Return every line of the data below that includes the string "computer".

DATA RECORDS:
§

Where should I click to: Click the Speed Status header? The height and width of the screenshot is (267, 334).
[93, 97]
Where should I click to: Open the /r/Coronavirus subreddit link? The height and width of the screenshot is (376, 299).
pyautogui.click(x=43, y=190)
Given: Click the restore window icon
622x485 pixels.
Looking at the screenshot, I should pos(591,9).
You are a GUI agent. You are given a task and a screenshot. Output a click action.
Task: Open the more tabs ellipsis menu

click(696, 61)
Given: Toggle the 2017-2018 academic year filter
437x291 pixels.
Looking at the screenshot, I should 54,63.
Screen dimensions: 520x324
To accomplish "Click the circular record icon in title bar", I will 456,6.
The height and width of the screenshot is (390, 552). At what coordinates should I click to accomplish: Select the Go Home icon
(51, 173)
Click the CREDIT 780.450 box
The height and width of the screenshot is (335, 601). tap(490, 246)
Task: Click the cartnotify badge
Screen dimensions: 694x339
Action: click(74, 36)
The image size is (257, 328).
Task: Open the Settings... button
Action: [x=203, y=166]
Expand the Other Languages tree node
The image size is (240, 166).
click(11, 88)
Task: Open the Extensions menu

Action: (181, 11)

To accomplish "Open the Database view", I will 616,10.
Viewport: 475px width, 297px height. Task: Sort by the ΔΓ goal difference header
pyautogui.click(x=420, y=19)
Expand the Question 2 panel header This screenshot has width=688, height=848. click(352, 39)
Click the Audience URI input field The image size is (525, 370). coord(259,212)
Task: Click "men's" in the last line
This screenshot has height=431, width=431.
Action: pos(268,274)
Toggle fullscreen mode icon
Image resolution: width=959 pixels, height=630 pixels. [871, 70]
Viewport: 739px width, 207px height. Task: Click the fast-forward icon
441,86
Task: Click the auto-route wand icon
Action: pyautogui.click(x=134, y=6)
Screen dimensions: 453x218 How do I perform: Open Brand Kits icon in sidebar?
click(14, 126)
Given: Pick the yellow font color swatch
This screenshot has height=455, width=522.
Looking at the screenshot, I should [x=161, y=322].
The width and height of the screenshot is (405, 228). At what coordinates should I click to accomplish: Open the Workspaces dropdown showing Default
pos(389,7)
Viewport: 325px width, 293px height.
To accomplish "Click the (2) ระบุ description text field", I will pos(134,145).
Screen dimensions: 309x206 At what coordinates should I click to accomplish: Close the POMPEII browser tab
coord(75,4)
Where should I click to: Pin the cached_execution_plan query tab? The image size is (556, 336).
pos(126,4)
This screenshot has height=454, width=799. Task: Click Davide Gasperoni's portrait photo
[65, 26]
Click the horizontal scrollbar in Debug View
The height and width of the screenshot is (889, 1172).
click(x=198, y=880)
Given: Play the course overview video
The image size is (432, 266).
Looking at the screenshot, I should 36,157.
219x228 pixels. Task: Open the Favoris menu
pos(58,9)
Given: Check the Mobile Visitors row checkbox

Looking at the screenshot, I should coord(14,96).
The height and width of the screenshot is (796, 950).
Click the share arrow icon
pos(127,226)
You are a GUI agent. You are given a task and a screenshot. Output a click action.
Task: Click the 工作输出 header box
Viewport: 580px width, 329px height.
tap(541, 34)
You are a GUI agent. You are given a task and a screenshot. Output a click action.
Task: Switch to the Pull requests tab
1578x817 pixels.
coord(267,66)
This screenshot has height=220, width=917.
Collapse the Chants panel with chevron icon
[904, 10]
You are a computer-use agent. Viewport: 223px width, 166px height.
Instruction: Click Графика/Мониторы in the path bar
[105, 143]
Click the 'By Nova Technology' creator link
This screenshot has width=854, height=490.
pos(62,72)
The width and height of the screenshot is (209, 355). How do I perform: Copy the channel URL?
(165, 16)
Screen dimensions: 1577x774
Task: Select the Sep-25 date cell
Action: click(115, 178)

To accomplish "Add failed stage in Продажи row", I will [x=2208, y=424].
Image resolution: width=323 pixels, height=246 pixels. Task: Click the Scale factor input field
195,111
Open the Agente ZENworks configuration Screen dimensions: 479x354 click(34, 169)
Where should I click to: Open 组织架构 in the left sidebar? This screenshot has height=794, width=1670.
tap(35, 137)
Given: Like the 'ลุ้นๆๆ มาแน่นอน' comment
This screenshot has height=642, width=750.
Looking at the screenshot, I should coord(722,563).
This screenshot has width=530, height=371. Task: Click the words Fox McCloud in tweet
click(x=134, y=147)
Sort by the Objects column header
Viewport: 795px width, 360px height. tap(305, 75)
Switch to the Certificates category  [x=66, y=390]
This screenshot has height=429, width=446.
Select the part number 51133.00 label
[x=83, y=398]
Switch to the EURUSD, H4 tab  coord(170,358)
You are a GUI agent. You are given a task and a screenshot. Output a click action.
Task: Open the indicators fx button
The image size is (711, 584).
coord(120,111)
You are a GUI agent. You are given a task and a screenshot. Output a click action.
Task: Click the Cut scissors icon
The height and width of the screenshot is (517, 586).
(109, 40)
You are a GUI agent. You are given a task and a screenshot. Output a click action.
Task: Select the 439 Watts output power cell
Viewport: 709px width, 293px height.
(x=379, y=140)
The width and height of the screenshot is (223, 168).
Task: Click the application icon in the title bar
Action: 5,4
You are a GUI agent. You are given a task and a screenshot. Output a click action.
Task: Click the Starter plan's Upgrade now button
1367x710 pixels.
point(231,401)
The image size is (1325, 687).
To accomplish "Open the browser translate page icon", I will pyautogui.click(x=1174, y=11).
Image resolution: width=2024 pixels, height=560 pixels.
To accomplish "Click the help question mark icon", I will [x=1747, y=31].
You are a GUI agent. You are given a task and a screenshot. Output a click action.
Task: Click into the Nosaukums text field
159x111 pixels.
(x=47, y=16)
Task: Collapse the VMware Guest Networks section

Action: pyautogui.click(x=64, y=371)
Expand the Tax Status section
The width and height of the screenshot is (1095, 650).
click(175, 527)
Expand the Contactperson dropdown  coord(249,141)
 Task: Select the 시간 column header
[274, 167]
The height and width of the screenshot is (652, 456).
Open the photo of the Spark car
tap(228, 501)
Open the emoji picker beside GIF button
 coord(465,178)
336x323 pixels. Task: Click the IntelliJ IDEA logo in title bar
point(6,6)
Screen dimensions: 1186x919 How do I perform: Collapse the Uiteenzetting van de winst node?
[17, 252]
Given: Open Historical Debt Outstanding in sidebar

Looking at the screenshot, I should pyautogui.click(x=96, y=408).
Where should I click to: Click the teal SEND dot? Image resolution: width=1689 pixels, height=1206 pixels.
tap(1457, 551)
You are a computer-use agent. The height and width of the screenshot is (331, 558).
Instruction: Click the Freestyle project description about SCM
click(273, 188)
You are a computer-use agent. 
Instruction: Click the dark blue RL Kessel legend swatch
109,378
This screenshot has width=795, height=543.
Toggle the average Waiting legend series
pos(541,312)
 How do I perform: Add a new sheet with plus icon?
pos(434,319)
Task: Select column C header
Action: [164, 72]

§

EXERCISE RESULT:
You are a computer-use agent. Viewport: 223px width, 166px height.
You are a computer-use agent. The height and width of the screenshot is (331, 558).
You are a computer-use agent. 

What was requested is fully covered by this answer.